• _Record set_:
╔══
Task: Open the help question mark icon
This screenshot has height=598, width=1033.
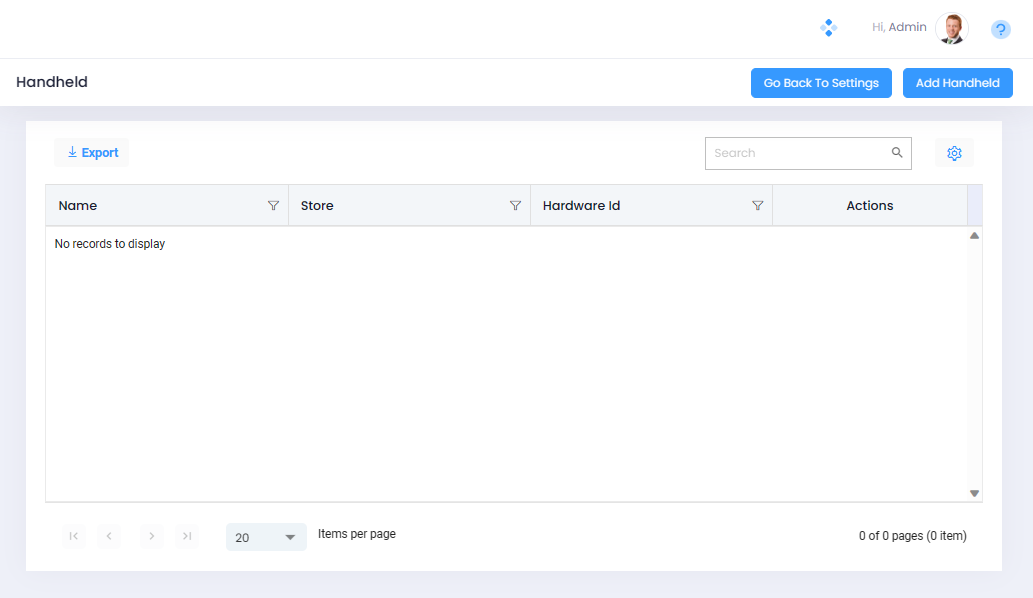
╚══
╔══
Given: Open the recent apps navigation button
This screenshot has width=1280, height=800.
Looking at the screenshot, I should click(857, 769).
╚══
• _The problem_:
Set down precisely the lines above between the line holding "Task: Open the help question mark icon" and the line holding "This screenshot has height=598, width=1033.", inclusive, and nothing beyond them.

• _Final answer_:
Task: Open the help question mark icon
This screenshot has height=598, width=1033.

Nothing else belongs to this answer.